## START Data rows

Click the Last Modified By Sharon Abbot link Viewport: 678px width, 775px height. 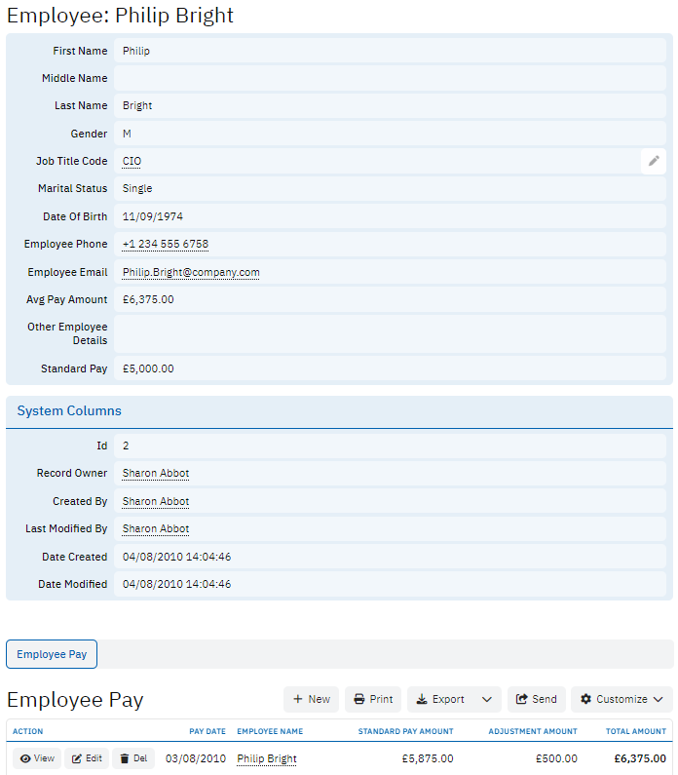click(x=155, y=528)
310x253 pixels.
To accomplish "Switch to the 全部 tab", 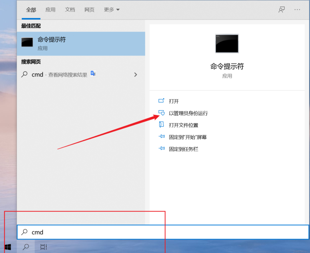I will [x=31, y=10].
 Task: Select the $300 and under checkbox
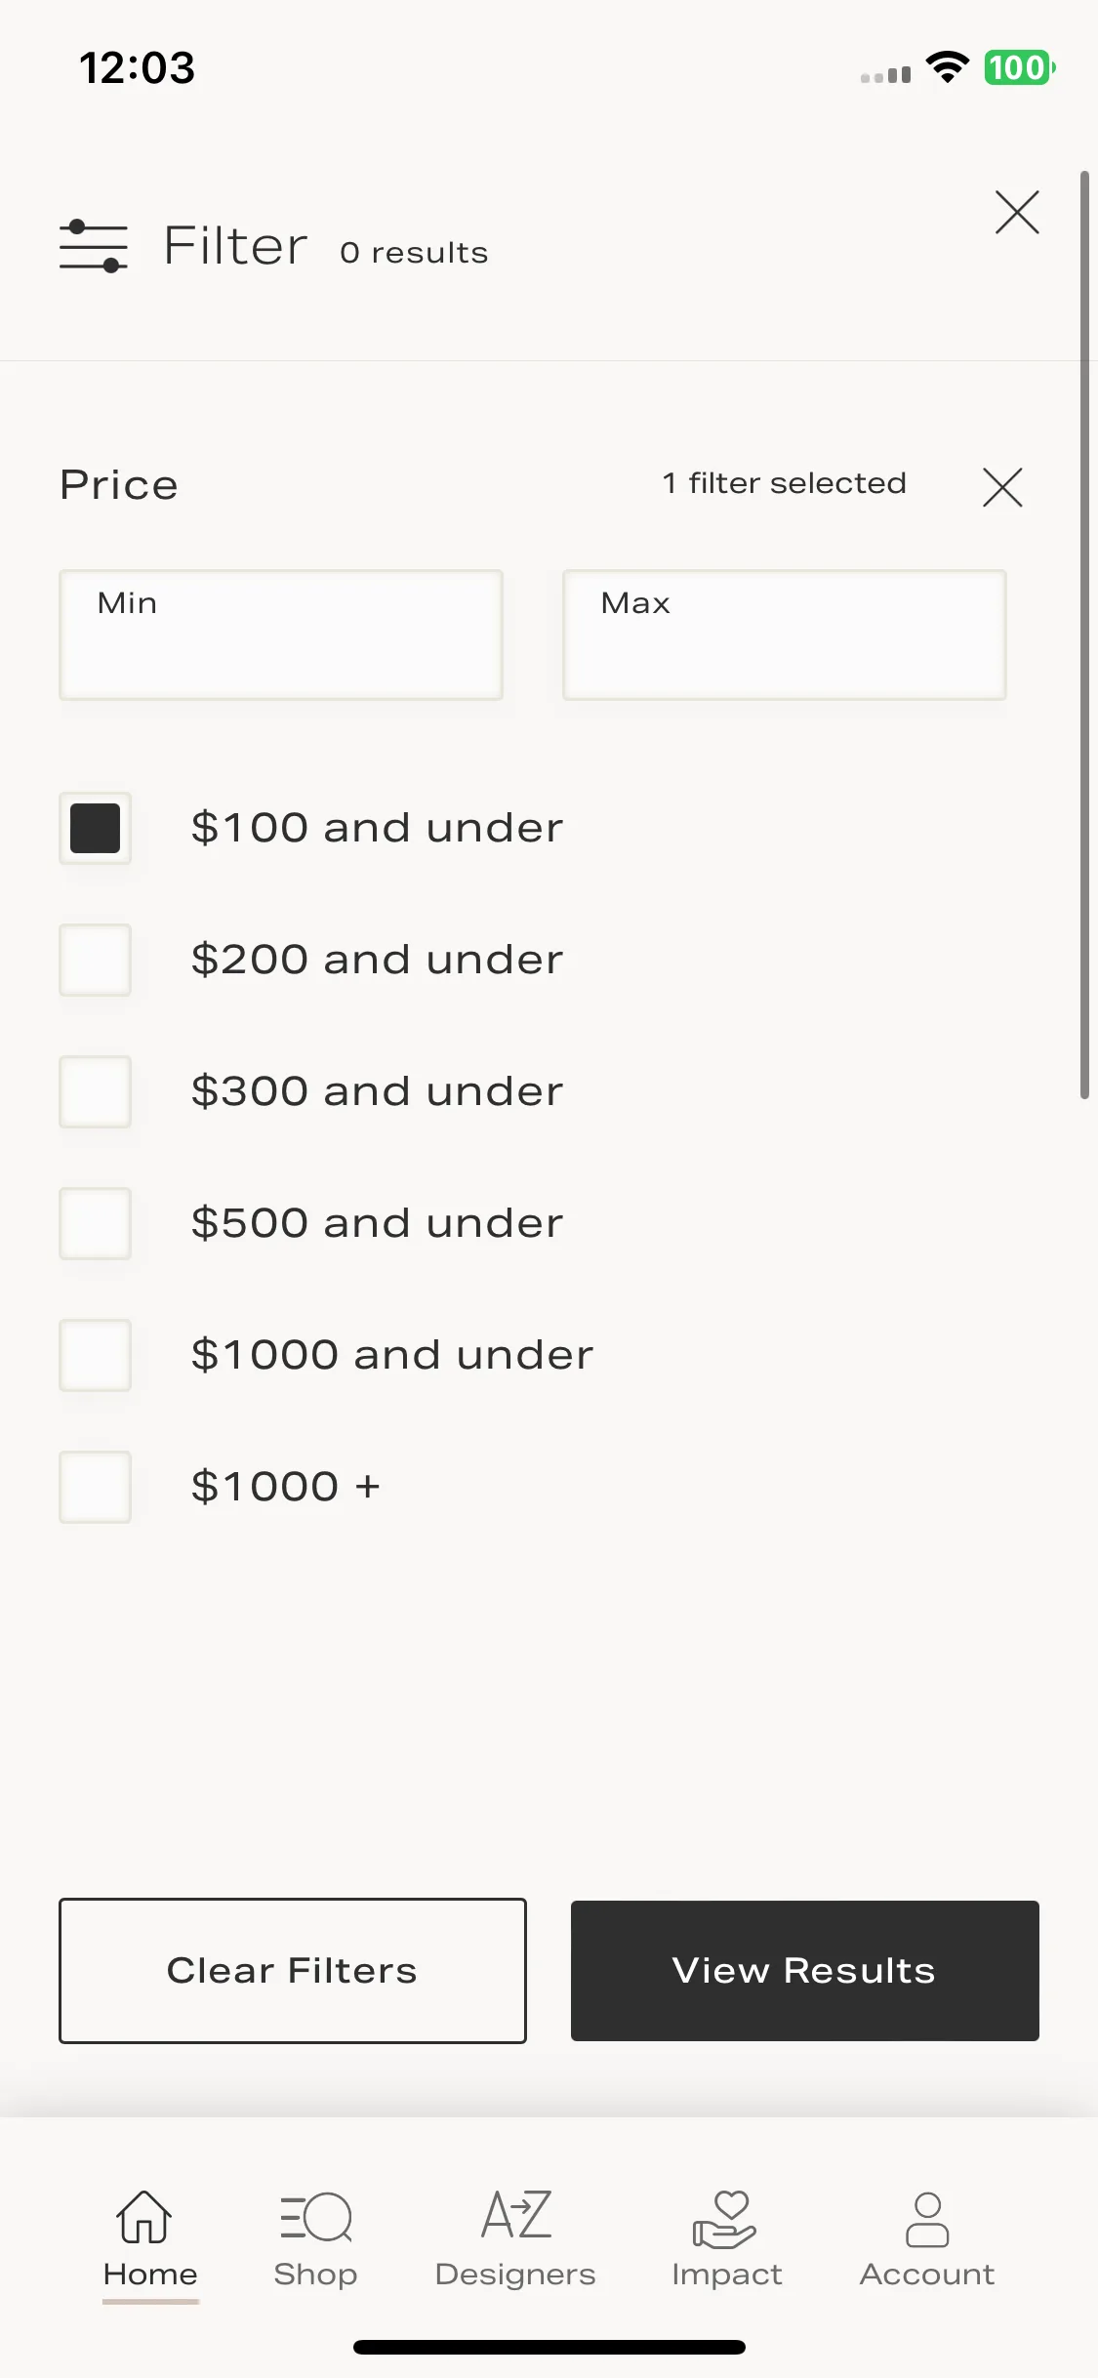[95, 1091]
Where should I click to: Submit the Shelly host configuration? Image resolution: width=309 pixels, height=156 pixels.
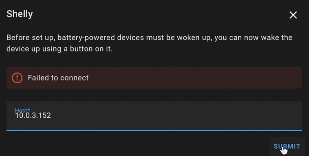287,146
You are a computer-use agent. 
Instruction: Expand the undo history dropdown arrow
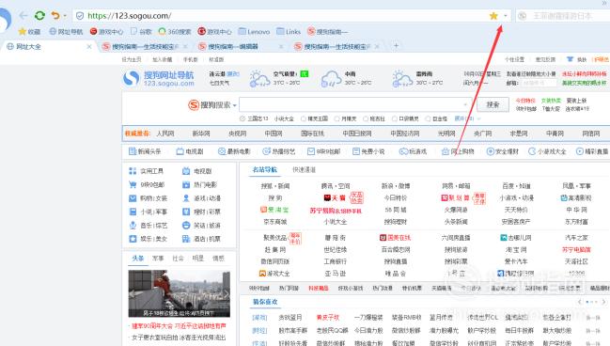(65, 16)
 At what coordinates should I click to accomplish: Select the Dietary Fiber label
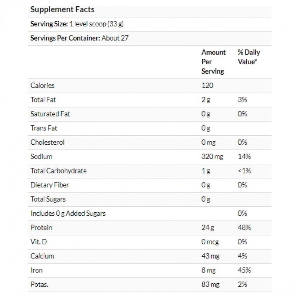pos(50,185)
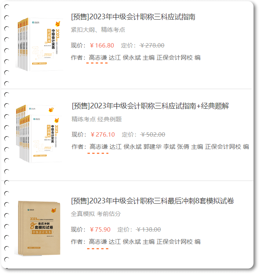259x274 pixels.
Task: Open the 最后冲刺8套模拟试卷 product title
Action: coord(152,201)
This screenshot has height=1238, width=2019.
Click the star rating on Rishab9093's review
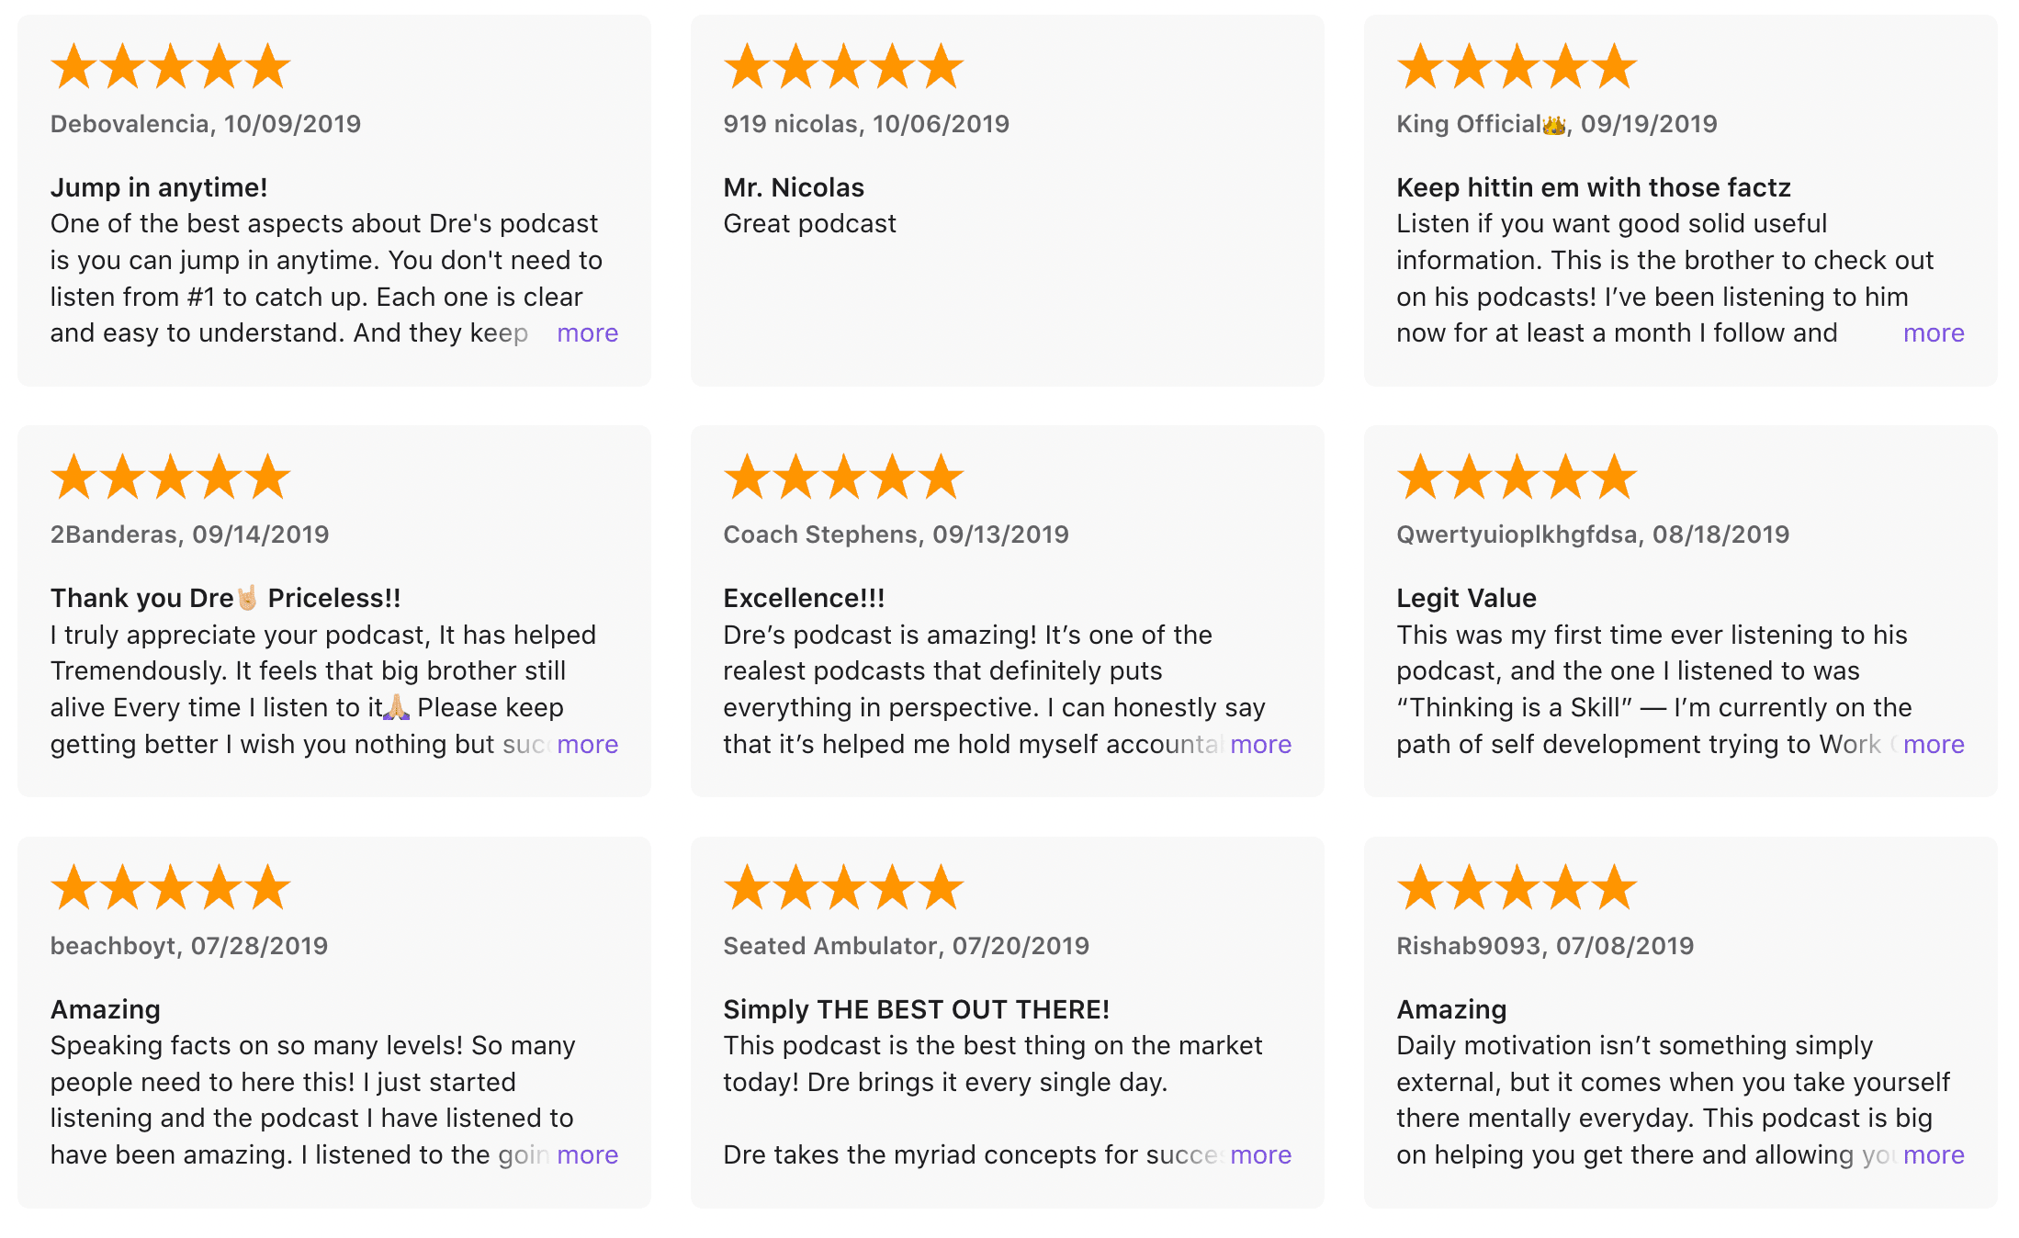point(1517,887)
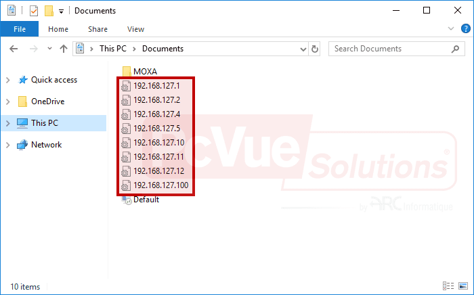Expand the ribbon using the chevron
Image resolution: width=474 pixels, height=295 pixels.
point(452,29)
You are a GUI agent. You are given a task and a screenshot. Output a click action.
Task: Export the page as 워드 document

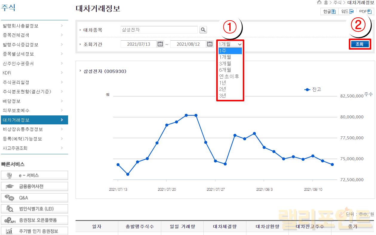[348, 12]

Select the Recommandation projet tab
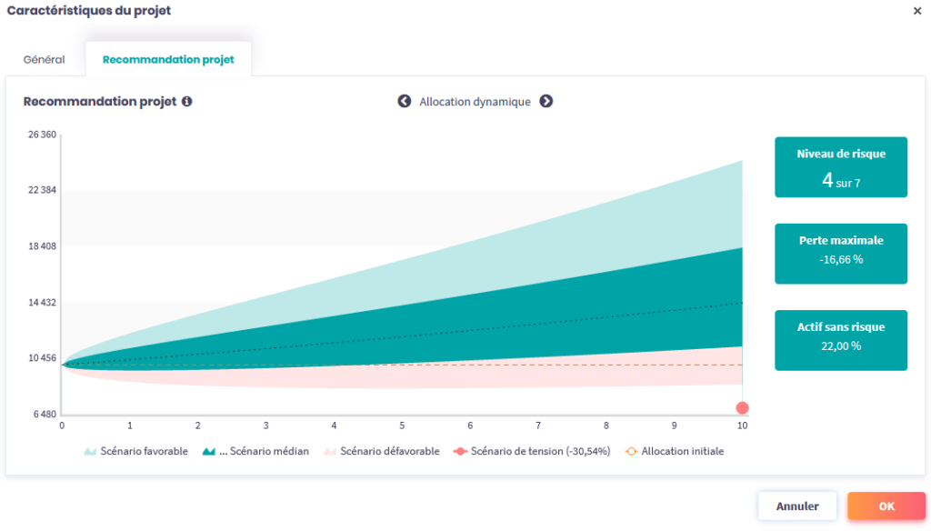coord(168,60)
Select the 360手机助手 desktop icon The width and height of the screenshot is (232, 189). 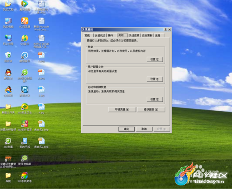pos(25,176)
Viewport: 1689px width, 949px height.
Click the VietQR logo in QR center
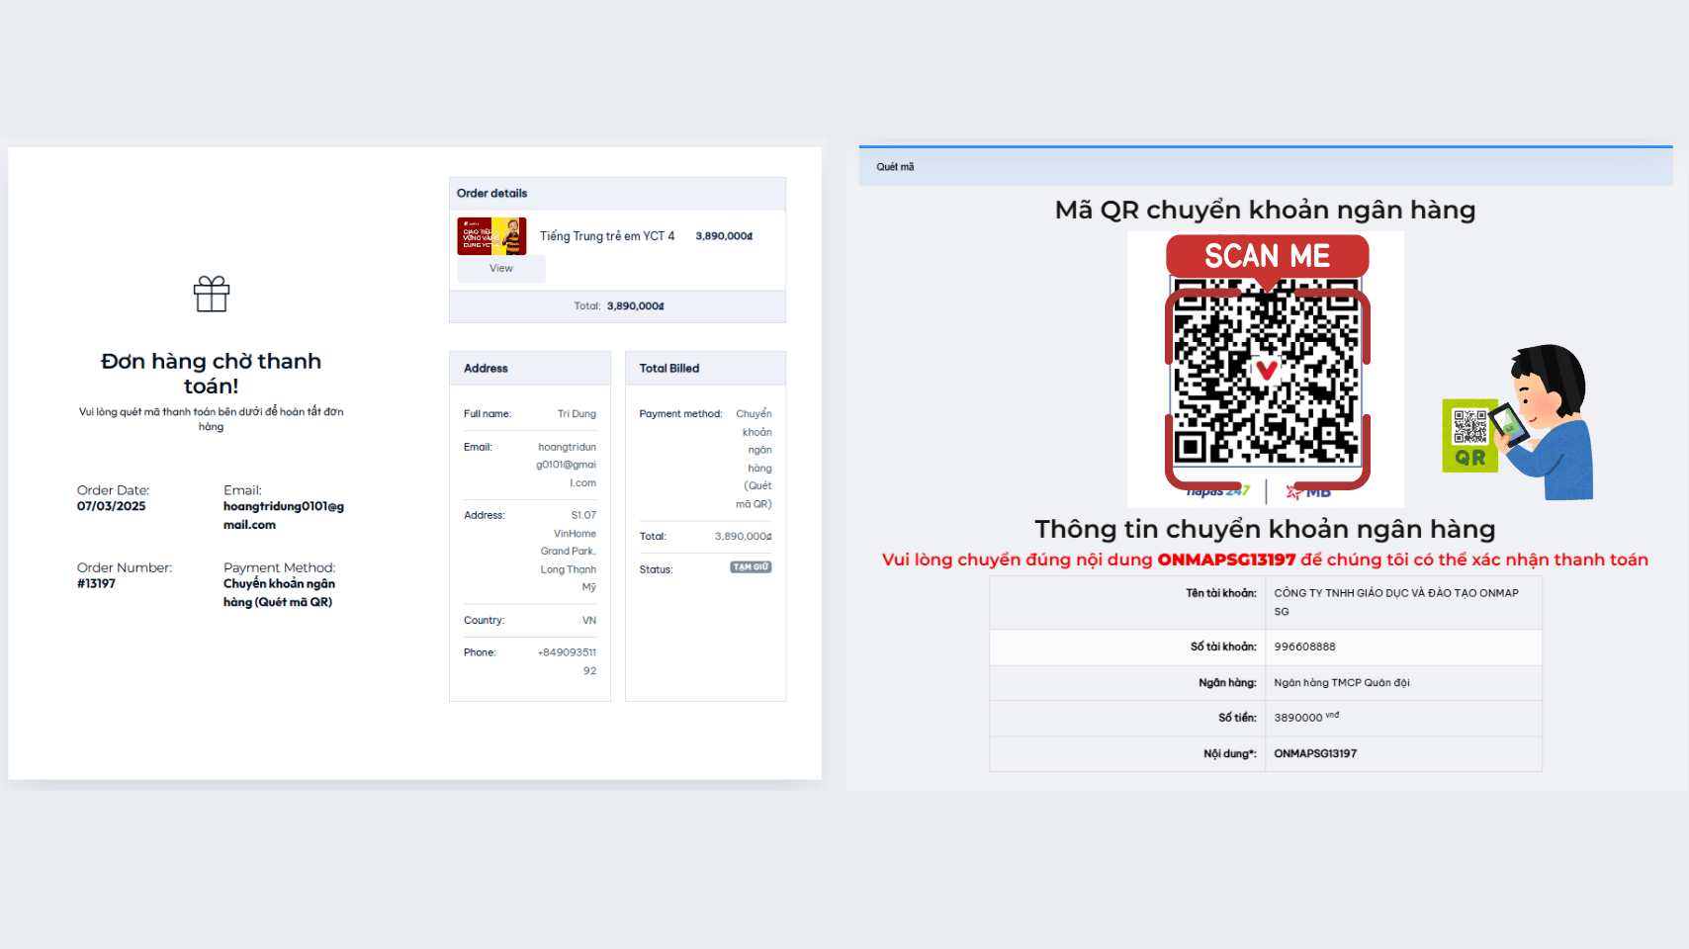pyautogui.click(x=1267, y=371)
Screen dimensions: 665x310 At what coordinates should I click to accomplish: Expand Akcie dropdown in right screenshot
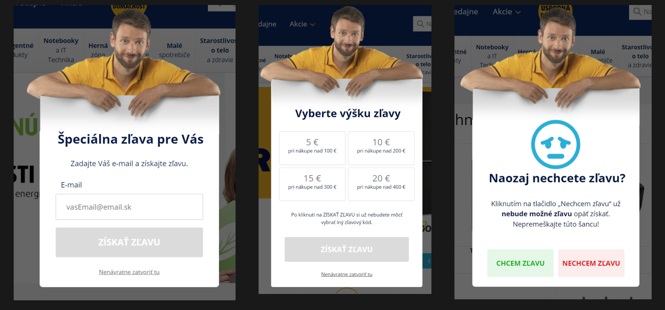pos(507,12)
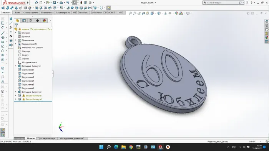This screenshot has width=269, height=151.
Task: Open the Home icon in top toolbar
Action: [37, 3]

## END Data rows

Find every line in the records above that contains the string "resolution", and copy each of those lines in full. Case counts, so only lines with that exact capitalization qualify.

→ Result:
Where should I click to: Submit the Shelly host configuration? Image resolution: width=309 pixels, height=156 pixels.
Image resolution: width=474 pixels, height=295 pixels.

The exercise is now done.